Guidelines for Team Decision Making

To ensure effective team decision-making, it's important to follow these guidelines:

  1. Involve the right people: Consider the expertise and knowledge required for the decision at hand and involve team members who can contribute valuable insights.

  2. Communicate the decision-making process: Clearly communicate your decision-making approach to your team, whether it's gathering input and making the final decision or aiming for consensus.

  3. Set aside dedicated time: Schedule dedicated meetings focused on decision-making rather than trying to fit it into regular staff meetings. This allows for focused and productive discussions.

  4. Consider time constraints: Evaluate whether you have enough time to involve others and gather additional viewpoints. Assess the urgency of the decision and balance it with the need for thorough consideration.

  5. Define the problem: Take time to define the problem accurately, ensuring that the team understands the broader context and root causes rather than focusing solely on symptoms.

  6. Draw out ideas and viewpoints: Encourage active participation from all team members, starting with those who have knowledge and experience in the problem area. Create a safe environment for open and honest discussion.

  7. Consider side effects and risks: Encourage the team to consider potential side effects and risks associated with different solutions. Challenge assumptions and ensure a comprehensive evaluation of the decision's implications.

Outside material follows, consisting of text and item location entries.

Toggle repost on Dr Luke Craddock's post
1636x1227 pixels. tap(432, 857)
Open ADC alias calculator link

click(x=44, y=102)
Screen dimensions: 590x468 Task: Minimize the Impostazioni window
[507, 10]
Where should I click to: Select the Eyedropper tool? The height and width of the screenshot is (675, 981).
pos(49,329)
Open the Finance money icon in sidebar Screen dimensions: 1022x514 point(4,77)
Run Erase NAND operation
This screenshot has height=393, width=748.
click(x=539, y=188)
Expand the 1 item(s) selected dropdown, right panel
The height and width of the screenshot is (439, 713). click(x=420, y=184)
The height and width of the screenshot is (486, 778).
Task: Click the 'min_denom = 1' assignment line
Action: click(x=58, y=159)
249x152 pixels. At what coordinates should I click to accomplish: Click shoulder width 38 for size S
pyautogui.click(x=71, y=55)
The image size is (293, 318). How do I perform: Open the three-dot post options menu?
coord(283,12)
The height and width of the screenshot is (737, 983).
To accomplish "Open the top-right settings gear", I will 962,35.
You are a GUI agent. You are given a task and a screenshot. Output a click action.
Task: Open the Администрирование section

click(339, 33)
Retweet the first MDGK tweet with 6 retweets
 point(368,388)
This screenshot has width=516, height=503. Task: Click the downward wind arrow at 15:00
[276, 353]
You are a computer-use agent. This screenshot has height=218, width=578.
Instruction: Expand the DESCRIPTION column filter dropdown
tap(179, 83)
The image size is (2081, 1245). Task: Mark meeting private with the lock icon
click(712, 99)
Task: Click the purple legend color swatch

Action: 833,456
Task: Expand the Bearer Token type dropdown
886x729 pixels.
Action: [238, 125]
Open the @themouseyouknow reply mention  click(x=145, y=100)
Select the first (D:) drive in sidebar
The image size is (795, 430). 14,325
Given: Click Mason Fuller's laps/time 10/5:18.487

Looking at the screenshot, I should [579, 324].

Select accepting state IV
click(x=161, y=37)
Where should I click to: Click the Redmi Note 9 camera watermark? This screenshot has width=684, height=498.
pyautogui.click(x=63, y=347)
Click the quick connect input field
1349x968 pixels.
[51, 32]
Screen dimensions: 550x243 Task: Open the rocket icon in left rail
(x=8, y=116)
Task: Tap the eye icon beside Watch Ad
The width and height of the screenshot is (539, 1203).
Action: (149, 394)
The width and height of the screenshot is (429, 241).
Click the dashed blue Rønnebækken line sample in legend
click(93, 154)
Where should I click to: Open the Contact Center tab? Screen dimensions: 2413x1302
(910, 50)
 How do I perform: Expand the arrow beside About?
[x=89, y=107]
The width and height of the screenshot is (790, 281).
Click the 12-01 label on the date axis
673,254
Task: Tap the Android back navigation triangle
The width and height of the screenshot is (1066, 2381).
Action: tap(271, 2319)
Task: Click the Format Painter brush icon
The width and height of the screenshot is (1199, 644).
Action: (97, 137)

  8. Facilitate effective communication: Ensure that team members are actively listening, respecting each other's views, and building on one another's ideas. Avoid dominance by certain individuals and foster an inclusive atmosphere.

  9. Consider consensus or fallback options: Strive for consensus if possible, but if agreement cannot be reached, pre-set a fallback option or designate a decision-maker to prevent indecision or prolonged discussions.

  10. Delegate when necessary: If the decision requires specialized expertise or knowledge beyond your team's capabilities, delegate the decision-making authority to the appropriate individuals or sub-groups.

  11. Encourage continuous learning: Reflect on the decision-making process and outcomes, seeking opportunities for improvement. Encourage a culture of ongoing learning and development within your team.

  12. Maintain accountability: As the leader, take responsibility for the final decision and its outcomes. Ensure that team members understand their roles and responsibilities in implementing and supporting the decision.


Uncovering hidden priorities and involving your team in decision-making are crucial elements of effective leadership. By adopting a value-focused thinking approach and considering diverse perspectives, leaders can make better decisions and create a sense of shared ownership within their teams. Remember to follow the guidelines outlined here to ensure a collaborative and inclusive decision-making process that leads to successful outcomes. Leadership is not about making decisions in isolation; it's about harnessing the collective wisdom and expertise of your team. Embrace this approach, and you'll unlock the full potential of your organization.